Text and element pointing records:
§ §

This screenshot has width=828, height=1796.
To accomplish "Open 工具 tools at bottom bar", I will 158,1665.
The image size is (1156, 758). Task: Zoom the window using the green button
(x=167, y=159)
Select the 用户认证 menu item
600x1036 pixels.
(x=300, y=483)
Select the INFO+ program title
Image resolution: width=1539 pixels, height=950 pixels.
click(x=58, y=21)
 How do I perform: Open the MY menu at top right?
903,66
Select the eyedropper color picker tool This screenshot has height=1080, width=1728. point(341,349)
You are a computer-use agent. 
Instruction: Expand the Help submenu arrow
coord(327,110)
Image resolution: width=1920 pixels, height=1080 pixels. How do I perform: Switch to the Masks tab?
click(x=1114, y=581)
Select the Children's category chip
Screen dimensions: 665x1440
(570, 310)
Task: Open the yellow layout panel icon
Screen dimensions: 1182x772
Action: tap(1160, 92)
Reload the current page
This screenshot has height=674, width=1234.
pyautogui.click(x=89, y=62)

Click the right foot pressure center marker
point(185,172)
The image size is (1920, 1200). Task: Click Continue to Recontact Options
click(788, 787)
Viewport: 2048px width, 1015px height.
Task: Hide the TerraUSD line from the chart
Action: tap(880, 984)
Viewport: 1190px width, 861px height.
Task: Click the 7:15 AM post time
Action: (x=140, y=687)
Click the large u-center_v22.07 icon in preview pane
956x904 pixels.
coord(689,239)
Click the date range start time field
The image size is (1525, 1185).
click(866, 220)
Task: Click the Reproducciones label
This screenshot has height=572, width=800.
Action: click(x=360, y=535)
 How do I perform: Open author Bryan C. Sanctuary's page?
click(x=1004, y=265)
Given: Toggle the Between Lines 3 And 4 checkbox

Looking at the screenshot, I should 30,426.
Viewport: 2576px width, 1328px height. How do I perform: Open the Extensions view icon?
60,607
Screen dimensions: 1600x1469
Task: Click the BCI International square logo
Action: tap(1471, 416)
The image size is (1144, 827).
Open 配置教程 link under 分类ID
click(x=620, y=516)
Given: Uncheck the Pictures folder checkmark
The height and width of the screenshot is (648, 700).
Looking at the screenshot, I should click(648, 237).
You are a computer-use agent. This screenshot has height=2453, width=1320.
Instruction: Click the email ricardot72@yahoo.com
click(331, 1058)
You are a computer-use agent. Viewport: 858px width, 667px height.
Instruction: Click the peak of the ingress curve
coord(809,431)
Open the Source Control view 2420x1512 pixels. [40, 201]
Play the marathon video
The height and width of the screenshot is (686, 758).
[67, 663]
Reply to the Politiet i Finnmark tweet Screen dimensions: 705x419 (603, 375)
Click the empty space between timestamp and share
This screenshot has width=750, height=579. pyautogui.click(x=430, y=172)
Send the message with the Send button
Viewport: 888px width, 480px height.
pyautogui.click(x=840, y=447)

§ §

Repeat all of the rows above word for word, keeping every line in its original order.

This screenshot has width=828, height=1796.
To accomplish "Open 工具 tools at bottom bar", I will 158,1665.
The image size is (1156, 758). Task: Zoom the window using the green button
(x=167, y=159)
Select the 用户认证 menu item
600x1036 pixels.
(x=300, y=483)
Select the INFO+ program title
Image resolution: width=1539 pixels, height=950 pixels.
click(x=58, y=21)
 How do I perform: Open the MY menu at top right?
903,66
Select the eyedropper color picker tool This screenshot has height=1080, width=1728. point(341,349)
You are a computer-use agent. 
Instruction: Expand the Help submenu arrow
coord(327,110)
Image resolution: width=1920 pixels, height=1080 pixels. How do I perform: Switch to the Masks tab?
click(x=1114, y=581)
Select the Children's category chip
Screen dimensions: 665x1440
(570, 310)
Task: Open the yellow layout panel icon
Screen dimensions: 1182x772
Action: tap(1160, 92)
Reload the current page
This screenshot has height=674, width=1234.
pyautogui.click(x=89, y=62)

Click the right foot pressure center marker
point(185,172)
The image size is (1920, 1200). Task: Click Continue to Recontact Options
click(788, 787)
Viewport: 2048px width, 1015px height.
Task: Hide the TerraUSD line from the chart
Action: tap(880, 984)
Viewport: 1190px width, 861px height.
Task: Click the 7:15 AM post time
Action: (x=140, y=687)
Click the large u-center_v22.07 icon in preview pane
956x904 pixels.
coord(689,239)
Click the date range start time field
The image size is (1525, 1185).
click(866, 220)
Task: Click the Reproducciones label
This screenshot has height=572, width=800.
Action: click(x=360, y=535)
 How do I perform: Open author Bryan C. Sanctuary's page?
click(x=1004, y=265)
Given: Toggle the Between Lines 3 And 4 checkbox

Looking at the screenshot, I should 30,426.
Viewport: 2576px width, 1328px height. How do I perform: Open the Extensions view icon?
60,607
Screen dimensions: 1600x1469
Task: Click the BCI International square logo
Action: tap(1471, 416)
The image size is (1144, 827).
Open 配置教程 link under 分类ID
click(x=620, y=516)
Given: Uncheck the Pictures folder checkmark
The height and width of the screenshot is (648, 700).
Looking at the screenshot, I should click(648, 237).
You are a computer-use agent. This screenshot has height=2453, width=1320.
Instruction: Click the email ricardot72@yahoo.com
click(331, 1058)
You are a computer-use agent. Viewport: 858px width, 667px height.
Instruction: Click the peak of the ingress curve
coord(809,431)
Open the Source Control view 2420x1512 pixels. [40, 201]
Play the marathon video
The height and width of the screenshot is (686, 758).
[67, 663]
Reply to the Politiet i Finnmark tweet Screen dimensions: 705x419 (603, 375)
Click the empty space between timestamp and share
This screenshot has width=750, height=579. pyautogui.click(x=430, y=172)
Send the message with the Send button
Viewport: 888px width, 480px height.
pyautogui.click(x=840, y=447)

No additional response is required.